→ **PROBLEM STATEMENT**
The answer must be a single number: how many lines in the entries below contain the word "computer".

→ **Source records**

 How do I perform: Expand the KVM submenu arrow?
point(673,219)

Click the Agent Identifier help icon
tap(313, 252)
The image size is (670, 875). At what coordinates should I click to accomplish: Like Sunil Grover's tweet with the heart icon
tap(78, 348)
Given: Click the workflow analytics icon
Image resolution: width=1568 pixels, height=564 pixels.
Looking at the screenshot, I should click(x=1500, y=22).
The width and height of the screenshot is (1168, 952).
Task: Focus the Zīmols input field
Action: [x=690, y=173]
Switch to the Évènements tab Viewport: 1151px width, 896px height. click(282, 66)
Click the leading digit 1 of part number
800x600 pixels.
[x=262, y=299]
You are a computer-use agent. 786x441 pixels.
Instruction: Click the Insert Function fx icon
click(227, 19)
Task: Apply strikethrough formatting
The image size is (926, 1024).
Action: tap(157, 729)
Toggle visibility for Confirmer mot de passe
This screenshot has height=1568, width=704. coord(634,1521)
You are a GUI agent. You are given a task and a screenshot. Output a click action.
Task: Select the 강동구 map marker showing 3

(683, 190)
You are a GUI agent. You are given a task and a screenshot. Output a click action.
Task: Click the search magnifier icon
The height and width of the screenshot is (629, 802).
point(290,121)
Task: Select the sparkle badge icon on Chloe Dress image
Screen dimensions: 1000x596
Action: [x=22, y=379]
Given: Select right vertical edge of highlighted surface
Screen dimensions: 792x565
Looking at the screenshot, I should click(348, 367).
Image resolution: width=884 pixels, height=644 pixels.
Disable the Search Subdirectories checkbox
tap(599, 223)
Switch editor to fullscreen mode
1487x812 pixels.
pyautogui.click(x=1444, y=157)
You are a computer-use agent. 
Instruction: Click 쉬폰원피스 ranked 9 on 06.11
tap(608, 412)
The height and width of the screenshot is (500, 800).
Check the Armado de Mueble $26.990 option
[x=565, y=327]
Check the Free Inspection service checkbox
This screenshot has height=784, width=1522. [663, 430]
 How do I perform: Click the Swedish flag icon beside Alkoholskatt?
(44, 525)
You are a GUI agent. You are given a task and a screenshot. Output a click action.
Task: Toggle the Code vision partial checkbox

→ **RESPONSE TO THIS TASK**
2